Given records Block Start

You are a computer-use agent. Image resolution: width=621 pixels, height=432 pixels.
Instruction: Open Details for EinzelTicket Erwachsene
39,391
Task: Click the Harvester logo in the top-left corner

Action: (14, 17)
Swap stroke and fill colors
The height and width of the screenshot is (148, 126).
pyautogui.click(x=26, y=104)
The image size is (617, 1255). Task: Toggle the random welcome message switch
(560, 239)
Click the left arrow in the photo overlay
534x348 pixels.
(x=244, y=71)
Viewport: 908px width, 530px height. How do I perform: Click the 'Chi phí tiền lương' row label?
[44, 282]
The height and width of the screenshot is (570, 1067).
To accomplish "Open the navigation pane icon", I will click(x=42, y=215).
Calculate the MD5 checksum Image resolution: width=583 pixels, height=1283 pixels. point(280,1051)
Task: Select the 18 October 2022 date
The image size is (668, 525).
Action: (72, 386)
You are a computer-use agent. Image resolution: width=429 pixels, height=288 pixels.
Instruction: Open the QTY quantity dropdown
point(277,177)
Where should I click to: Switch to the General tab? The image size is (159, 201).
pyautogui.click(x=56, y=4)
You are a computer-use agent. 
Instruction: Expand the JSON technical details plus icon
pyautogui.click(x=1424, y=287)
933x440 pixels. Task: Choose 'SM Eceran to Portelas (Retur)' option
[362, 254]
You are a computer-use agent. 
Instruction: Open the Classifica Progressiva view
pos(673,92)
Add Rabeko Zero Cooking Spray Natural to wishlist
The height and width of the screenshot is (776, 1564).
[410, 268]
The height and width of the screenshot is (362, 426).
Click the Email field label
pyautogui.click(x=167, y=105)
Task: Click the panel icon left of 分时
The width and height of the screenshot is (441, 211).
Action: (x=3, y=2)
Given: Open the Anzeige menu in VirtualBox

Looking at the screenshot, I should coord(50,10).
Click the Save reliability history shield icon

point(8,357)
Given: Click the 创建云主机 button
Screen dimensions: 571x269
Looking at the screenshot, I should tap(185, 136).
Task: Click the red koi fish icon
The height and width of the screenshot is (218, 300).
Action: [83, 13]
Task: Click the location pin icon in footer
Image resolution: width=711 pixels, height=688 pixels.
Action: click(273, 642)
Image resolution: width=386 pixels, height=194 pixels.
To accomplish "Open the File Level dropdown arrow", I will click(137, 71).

Given records Block End

- Problem description -
Print every record above. Keep each one exactly as it is.

- Exercise solution -
You are a computer-use agent. Image resolution: width=621 pixels, height=432 pixels.
Instruction: Open Details for EinzelTicket Erwachsene
39,391
Task: Click the Harvester logo in the top-left corner

Action: (14, 17)
Swap stroke and fill colors
The height and width of the screenshot is (148, 126).
pyautogui.click(x=26, y=104)
The image size is (617, 1255). Task: Toggle the random welcome message switch
(560, 239)
Click the left arrow in the photo overlay
534x348 pixels.
(x=244, y=71)
Viewport: 908px width, 530px height. How do I perform: Click the 'Chi phí tiền lương' row label?
[44, 282]
The height and width of the screenshot is (570, 1067).
To accomplish "Open the navigation pane icon", I will click(x=42, y=215).
Calculate the MD5 checksum Image resolution: width=583 pixels, height=1283 pixels. point(280,1051)
Task: Select the 18 October 2022 date
The image size is (668, 525).
Action: (72, 386)
You are a computer-use agent. Image resolution: width=429 pixels, height=288 pixels.
Instruction: Open the QTY quantity dropdown
point(277,177)
Where should I click to: Switch to the General tab? The image size is (159, 201).
pyautogui.click(x=56, y=4)
You are a computer-use agent. 
Instruction: Expand the JSON technical details plus icon
pyautogui.click(x=1424, y=287)
933x440 pixels. Task: Choose 'SM Eceran to Portelas (Retur)' option
[362, 254]
You are a computer-use agent. 
Instruction: Open the Classifica Progressiva view
pos(673,92)
Add Rabeko Zero Cooking Spray Natural to wishlist
The height and width of the screenshot is (776, 1564).
[410, 268]
The height and width of the screenshot is (362, 426).
Click the Email field label
pyautogui.click(x=167, y=105)
Task: Click the panel icon left of 分时
The width and height of the screenshot is (441, 211).
Action: (x=3, y=2)
Given: Open the Anzeige menu in VirtualBox

Looking at the screenshot, I should coord(50,10).
Click the Save reliability history shield icon

point(8,357)
Given: Click the 创建云主机 button
Screen dimensions: 571x269
Looking at the screenshot, I should tap(185, 136).
Task: Click the red koi fish icon
The height and width of the screenshot is (218, 300).
Action: [83, 13]
Task: Click the location pin icon in footer
Image resolution: width=711 pixels, height=688 pixels.
Action: click(273, 642)
Image resolution: width=386 pixels, height=194 pixels.
To accomplish "Open the File Level dropdown arrow", I will click(137, 71).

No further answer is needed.